Taken together, this conventional and sometimes controversial array of legal-political strategies and tactics will sound familiar to community lawyers. The notion of “community lawyering” is by now well entrenched in the literature of the legal profession. Wide ranging in scope, that literature spans civil rights and poverty law studies, clinical education and skills training courses, and the empirical work of interdisciplinary scholars. Indeed, histories of the American civil rights and poor people’s movements highlight the role of community lawyers in legal advocacy and political organizing. Likewise, developments in law school curricular design and campus-community outreach point to the integration of community lawyering models into legal education more generally. Similarly, the writings of law and society scholars underscore the significance of community or “cause” lawyering here and abroad.

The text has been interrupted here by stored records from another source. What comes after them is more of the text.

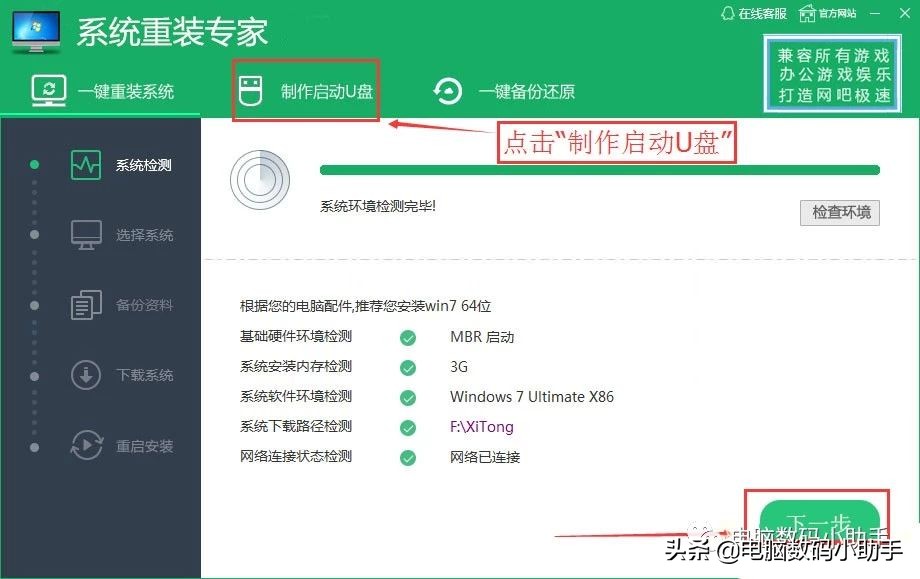Screen dimensions: 920x579
Task: Click the checkmark next to 网络已连接
Action: coord(408,457)
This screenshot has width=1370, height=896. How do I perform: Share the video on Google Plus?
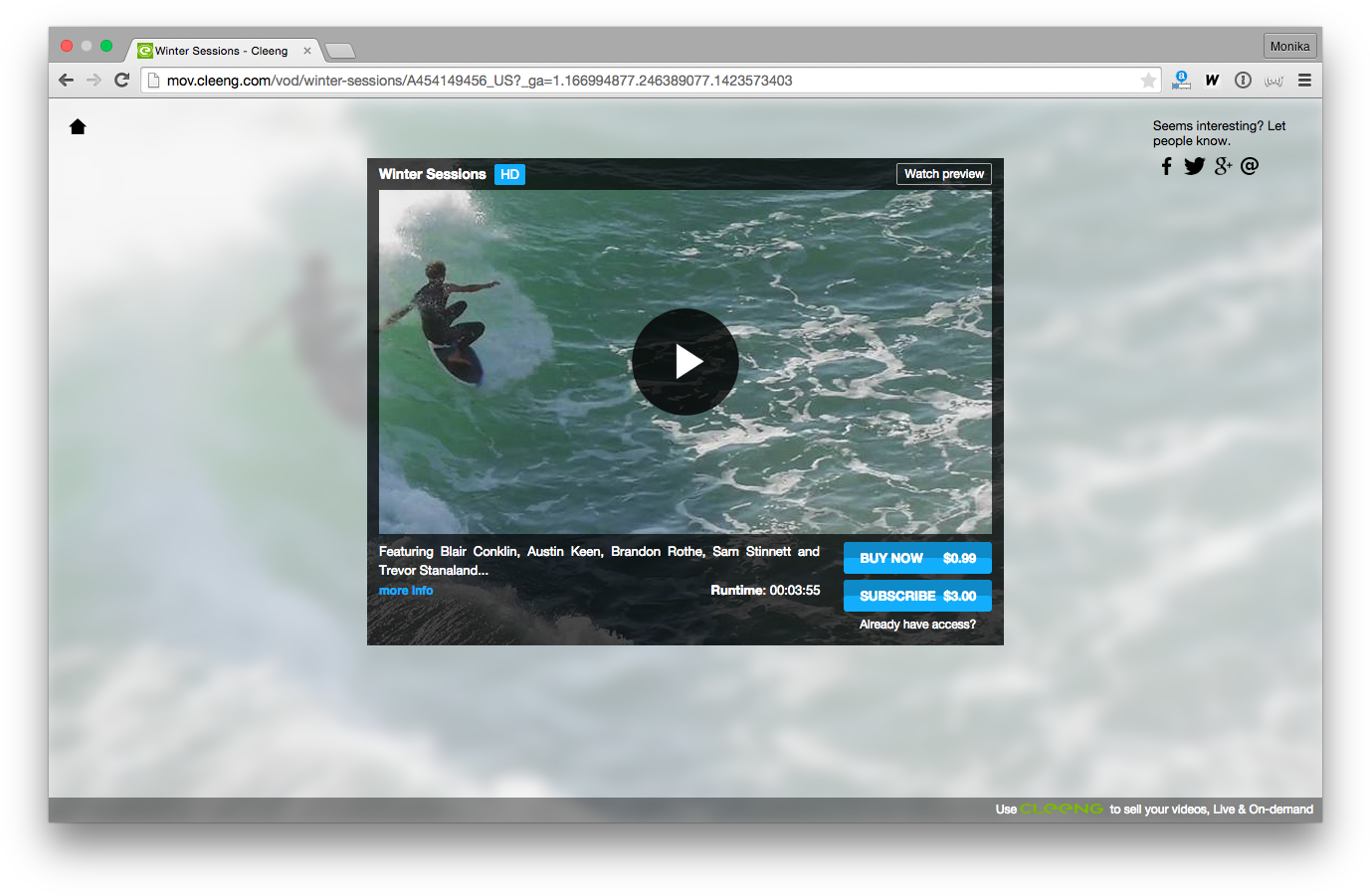(x=1223, y=166)
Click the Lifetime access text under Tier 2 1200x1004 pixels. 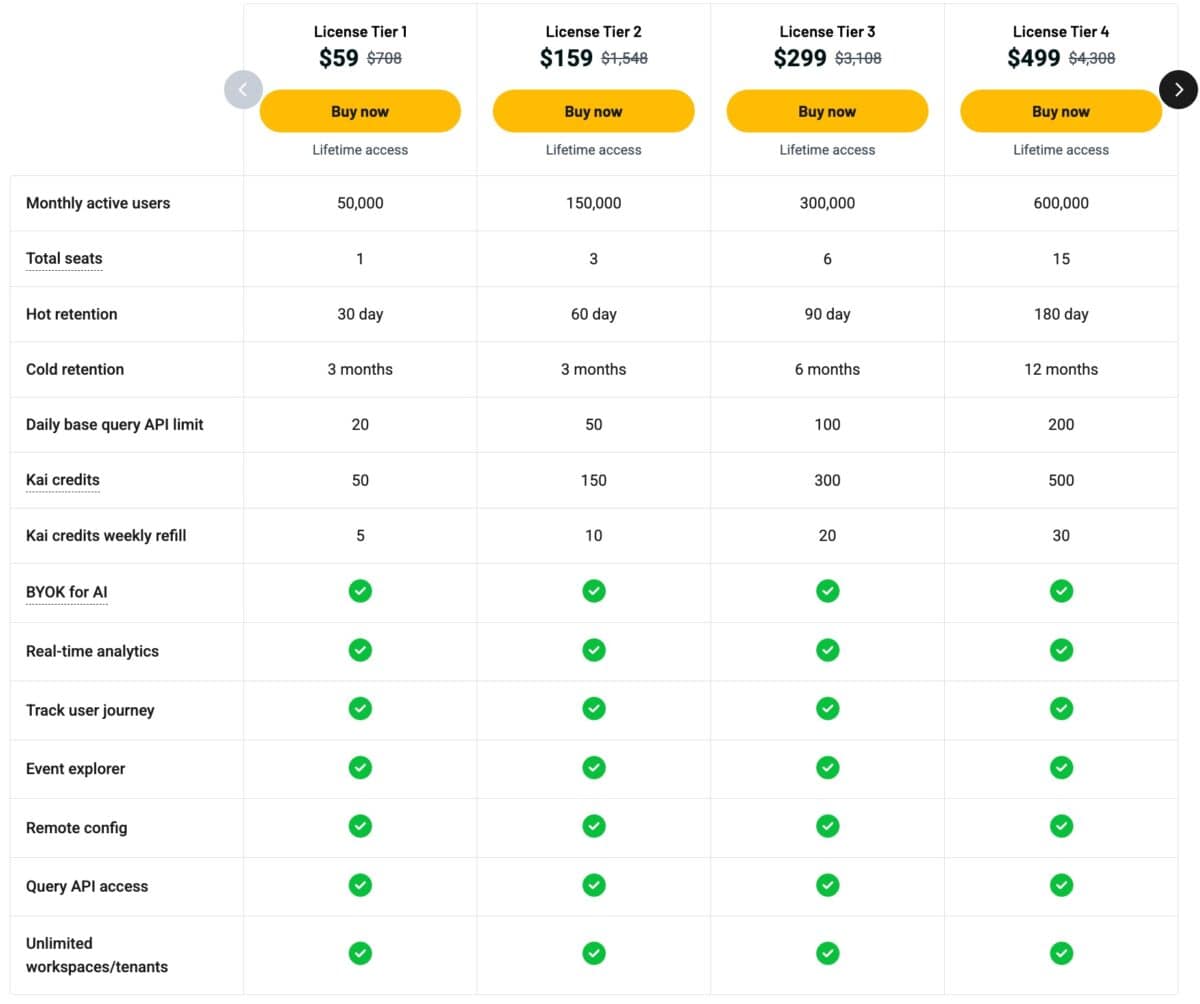[593, 150]
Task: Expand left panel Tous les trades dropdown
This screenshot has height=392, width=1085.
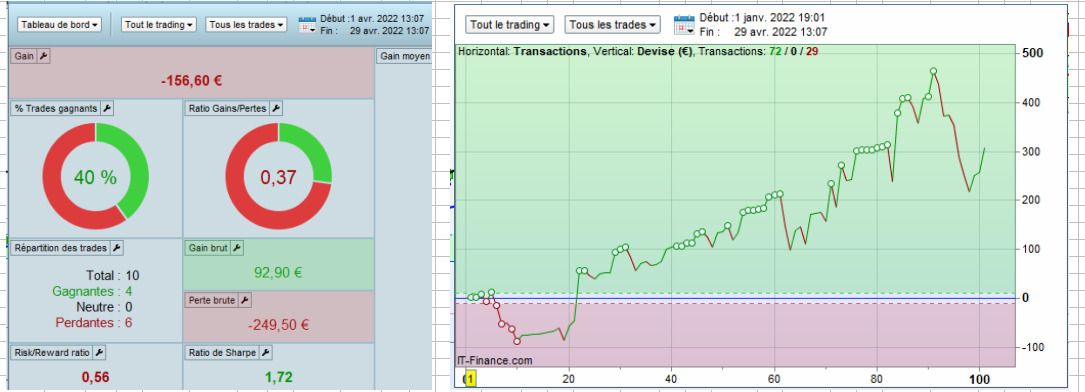Action: pyautogui.click(x=246, y=24)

This Essay will offer an ethical defense of community lawyering against the backdrop of W. Bradley Wendel’s important new book Lawyers and Fidelity to Law. Building upon his prior distinguished work on legal ethics and the contemporary writings of moral and political philosophers, Lawyers and Fidelity to Law advances a theory of legal ethics positing “fidelity to law” as the central obligation of lawyers at work in liberal democratic societies. Wendel’s moral and political arguments for a “fidelity to law” conception propound political legitimacy as a normative benchmark for lawyer decision-making. Moreover, his arguments ground the duties of lawyers in democratic law-making and the rule of law, thus situating the ethical value of lawyering in the domain of politics, rather than in ordinary morality or social justice. By defending a theory of legal ethics that places fidelity to law, instead of client or community interests, at the core of lawyers’ obligations, Wendel seeks to rehabilitate the idea of legitimacy as a normative ideal for lawyers, and to channel lawyers into a formal, procedural system of advocacy and counseling largely independent of substantive justice objectives. Wendel’s transformation of the evaluative framework of legal ethics from the concerns of ordinary morality and substantive justice to the considerations of political legitimacy and process-oriented legality, I will argue, exposes community lawyers to new terms of normative criticism and erodes the justification of their crucial work in American law and society.
The Essay proceeds in three parts. Part I describes Wendel’s “fidelity to law” conception and its normative, positive law underpinnings. Part II examines the meaning of and justification for community lawyering within Wendel’s ethical framework. Part III sketches an outsider ethic of disobedience and resistance as an alternative guidepost for community lawyers.